È proprio nell'ambito della rivitalizzazione e del recupero di preesistenze storiche, nell'allestimento di mostre sia temporanee sia permanenti, nelle architetture ipogee, nei negozi, ove lo spazio interno non ha riferimento alcuno con le forme esterne dell'architettura, ma ove l'aspetto consumistico e la precarietà obbediscono alle leggi della moda e della sua transitorietà, che si realizza quell'''autonomia'' dell'interno a tutti i livelli, autonomia sia dall'architettura intesa come unità tra interno ed esterno sia dall'industrial design.

Per concludere, condividendo le affermazioni di Persico, di De Carli, di Rosselli, l'a. è architettura, o meglio "un modo del percepire e del fare estetico nella vastità dei suoi diversi campi, da quello fruitivo a quello tecnologico a quello più strettamente figurale e formale", la cui complessità investe un atto di qualificazione integrale dello spazio di vita; è pensiero e sentimento che "si ordinano in una cosa corporea, di cui solo il dettaglio è la verifica e prova di verità". Quindi lo spazio interno va inteso come riflesso di ''uno stato d'animo'', non solo specchio dell'anima, ma potenziamento della medesima, archivio delle sue esperienze, della storia di chi vi abita. Lo spazio abitativo è l'espressione della personalità dell'uomo (tel le logis, tel le ma^itre), lo stile è l'uomo, la casa intesa quale proiezione dell'io; l'a. come forma indiretta del culto dell'io, specchio di un certo tipo di educazione e di civiltà. Infatti, come dice W. Benjamin, "l'interno rappresenta l'universo del privato; ove egli aduna ciò che è distante, ciò che è passato ed il suo salotto è un palco nel teatro del mondo".
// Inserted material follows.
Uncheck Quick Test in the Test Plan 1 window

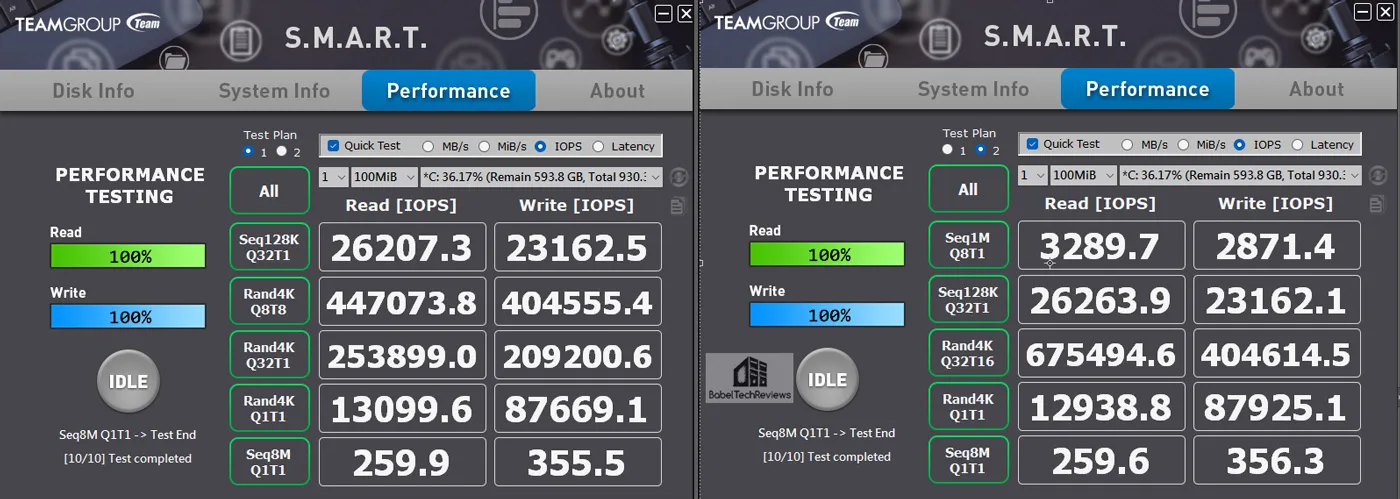tap(334, 146)
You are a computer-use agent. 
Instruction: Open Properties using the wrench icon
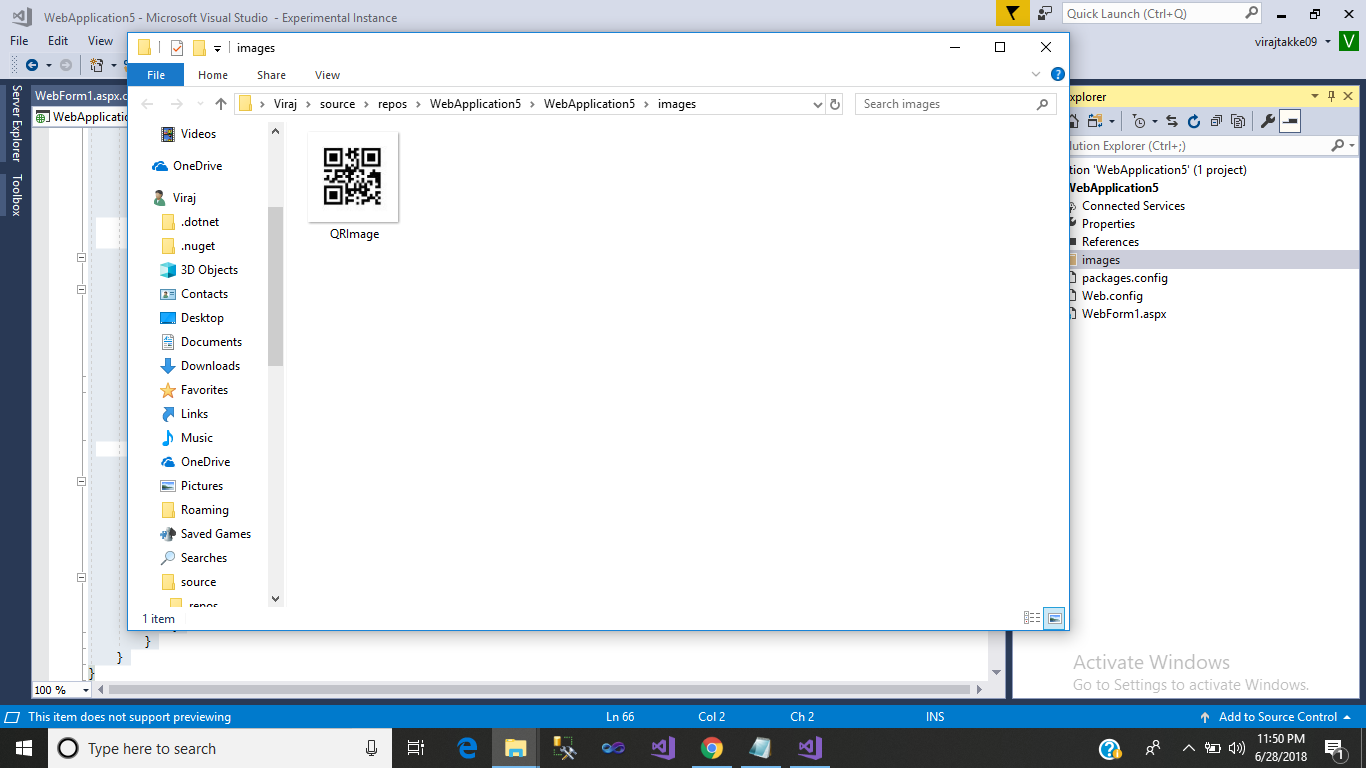click(1267, 121)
Bibl.: G. Dorfles, Simbolo, comunicazione, consumo, Torino 1962; M. Praz, La filosofia dell'arredamento, Milano 1964; Le case nel tempo, Roma 1964; E. Ambasz, Italy, the new domestic landscape, New York 1972; A. Demachy, Interior architecture and decoration, Friburgo 1974; M. Schofield, Decorative art and modern interiors, architecture and decoration, Londra 1974; G. Dorfles, L'intervallo perduto, Torino 1980; M. Zanuso, Il progettista nella società industrializzata, Conferenza tenuta al Teatro Eliseo di Roma per i Martedì Letterari, Roma 1985; G. Ottolini, Architettura, architettura degli interni, arredamento e design, Relazione tenuta al Convegno Interfacoltà La disciplina ''Arredamento e architettura degli interni'' nelle Facoltà di Architettura, Politecnico di Milano (5-6 maggio 1988); per un panorama completo e aggiornato v. inoltre le riviste Domus, Casabella-Continuità (1953-1964), L'architettura: cronache e storia, in particolare in quest'ultima il n. 357 (novembre 1988) con articoli di A. Branzi, M. Bellini e A. Castiglioni.